Since 1981, however, I've never completely stopped running as I find running to be the most time efficient of any endurance activity. Sure, I'll go through my periods of focusing on other sports, but not a year has gone by where I haven't run my dogs, entered events, tackled a marathon or just plain run anywhere in the world.
I've always been a Nike and Asics loyalist and the thought of running in Reebok shoes, well, to be blunt, never seemed like an option. As publisher of a regional sports magazine for many years, I was given all sorts of running shoe brands to try. Back in the mid '90s I wasn't even remotely impressed with a way overbuilt pair of Reebok running shoes I received from the local Reebok rep. In fact, I ended up using them to mow my lawn.
In 1995 my thinking and style of running completely changed after meeting Nicholas Romanov, a Russian running coach who taught me how to run much more efficiently. I learned that most running shoes are way overbuilt and the key to running was not to really land on my heels at all. Hmmmm. Why then all the motion control and thick heel padding in today's running shoes?

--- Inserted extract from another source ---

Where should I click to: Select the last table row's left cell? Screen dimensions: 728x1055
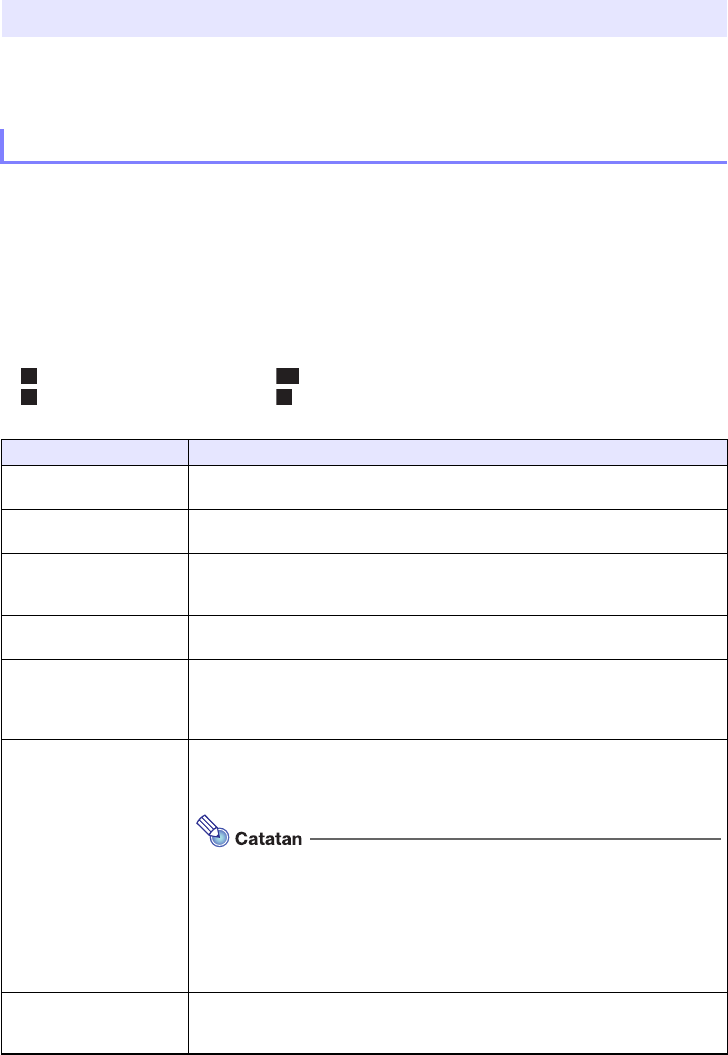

If you ran barefoot, could you imagine landing on your heels and rolling off the balls of your feet? Probably not.
While I don't need all the pronation control or heel cushion anymore, I can still tell the feel of a solidly built running shoe. For anybody that runs, you know what I mean. It doesn't take but a few strides to tell the shoe has good shock absorption and spring.
Reebok Premier Road Shoes
Fast forward to 2004 and a pair of Reebok Premier Road shoes. I must admit these shoes were a pleasant surprise. In fact, I had just bought a pair of Asics Gel DS Trainers that I thought I'd use all the time yet, most surprising, I find myself running in the Reeboks almost exclusively.
Reebok's Premier Road shoe is positioned as the most versatile in the Premier line, which was launched two years ago. Reebok's Web site claims it's a structured cushioned shoe for the runner looking for cushioning and added support. Well, that pretty much describes any mainstream runner looking for a decent trainer.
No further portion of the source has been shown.